Many global retailers opening in China have struggled to find product mixes and store designs favoured by local customers. “Digital storefronts are a powerful tool to help shape what a retailer might want to do with a physical store”, said Marci Merriman, executive director of retail strategy and customer engagement at EY. By selling directly to Chinese consumers on Alibaba’s platform, Costco aims to use local knowledge and a low-cost structure to avoid cultural mishaps that caused other retailers entering China to fail.
The company’s vice president, Jim Murphy, said, “Costco see’s tremendous growth opportunities in China, especially in light of Chinese consumers’ increasing appetite for imported products”. Anjee Solanki, national director of retail services at Colliers International says: “This shows Costco has learned from mistakes made by companies like Wal-Mart and also those who were forced to exit the market like Home Depot”.
David Cheesewright, head of Wal-Mart’s international division, acknowledged at the company’s investor conference that China remains tough even after 17 years. Part of the retailers struggle was caused by a lack of localisation by Walmart.

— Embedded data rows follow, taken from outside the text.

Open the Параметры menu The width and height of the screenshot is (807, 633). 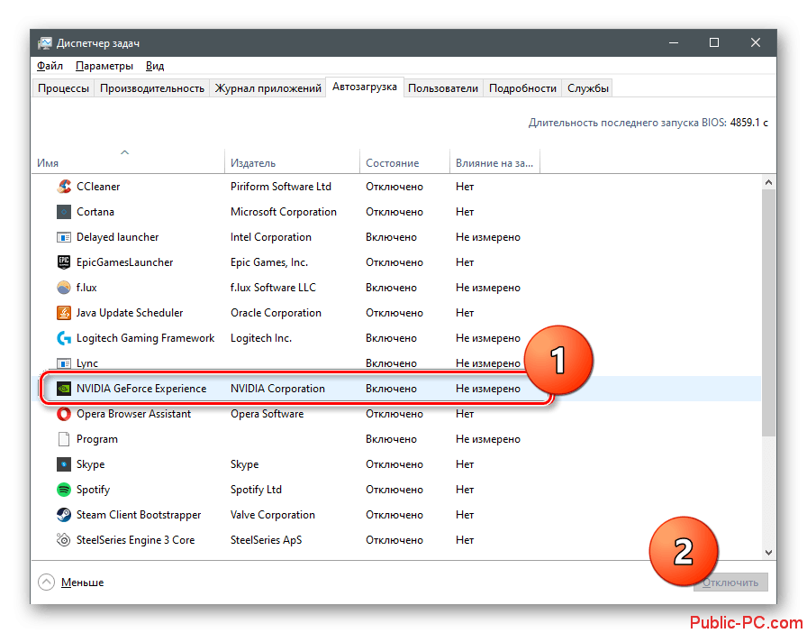point(104,66)
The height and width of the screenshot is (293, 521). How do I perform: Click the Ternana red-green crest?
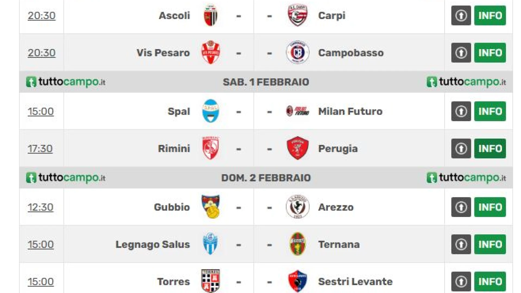[x=298, y=244]
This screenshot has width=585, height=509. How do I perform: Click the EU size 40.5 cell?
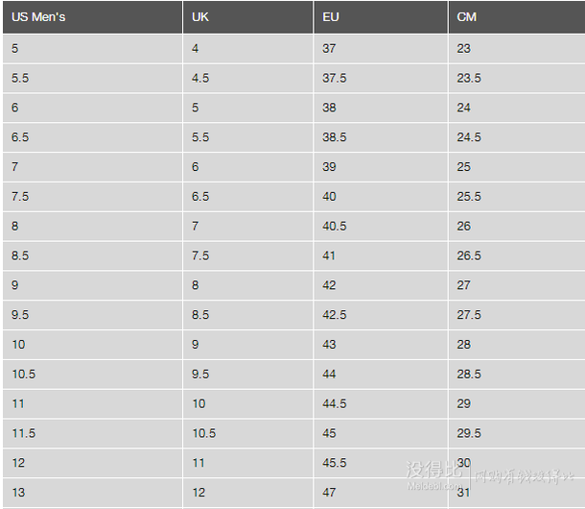(x=381, y=226)
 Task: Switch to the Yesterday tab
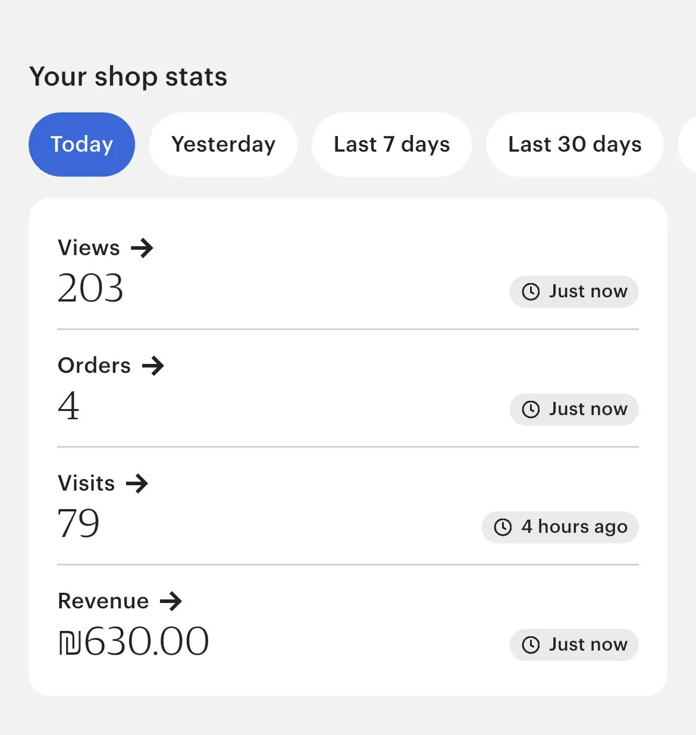223,145

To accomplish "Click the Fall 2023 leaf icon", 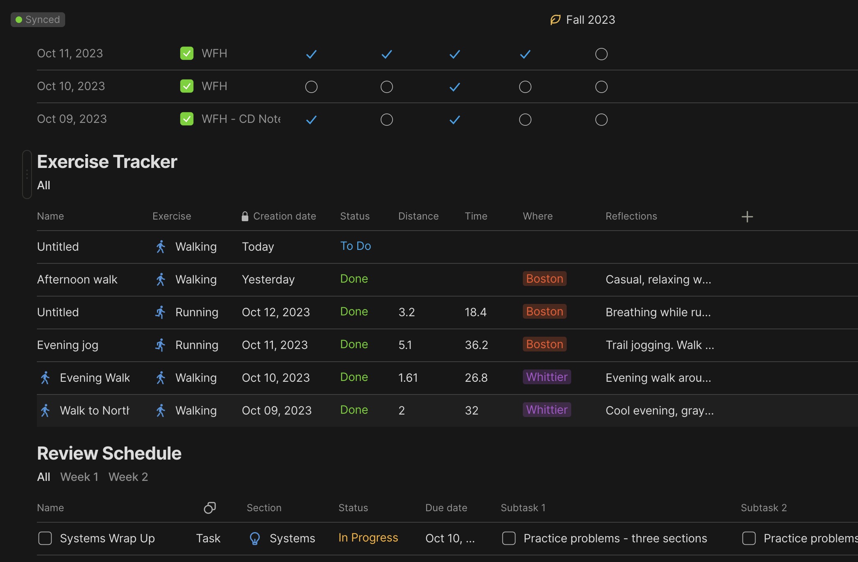I will click(x=555, y=20).
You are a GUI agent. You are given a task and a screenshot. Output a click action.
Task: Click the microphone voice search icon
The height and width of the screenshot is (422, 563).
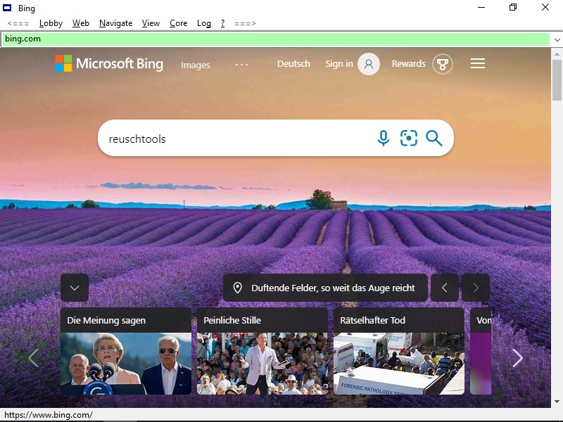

– Walmart stuck with its big box format even though Chinese customers prefer neighbourhood stores – leading to Walmart’s same-store sales declining 1.6
– “Everyday low prices” slogan backfired due to Chinese consumers equating inexpensive products with low levels of safety and quality as much as bargain prices
Similarly to Costco, fashion giant Topshop also chose to enter China through an e-commerce platform only. Launched in late September through online site ShangPin, its aim is to further understand the shopping habits of the Chinese consumer. “Topshop can reach shoppers across China and get a sense of what consumers are looking for”, states M. Claire Chung VP for international business development for ShangPin. Chung continues; “That’s something you can learn very quickly online, and that you can learn before ever deciding whether to open a store”.
E-commerce has grown to such heights in China that even big brands have to consider whether doing brick and mortar stores is worthwhile. With property rental rates increasing at speed and fierce local competition for retail locations rising, global retailers need to question whether it’s worth the investment.
Brian Leong, general manager for Lowe Profero in Shanghai, speaks about a client that approached him with retailing ambitions in China and says; “They started with brick and mortar and told us they would invest in 30 stores in one year, while we were saying, ‘no, go with e-commerce, the retailer eventually did some ecommerce but by then it was too late. They had to pack up and go.”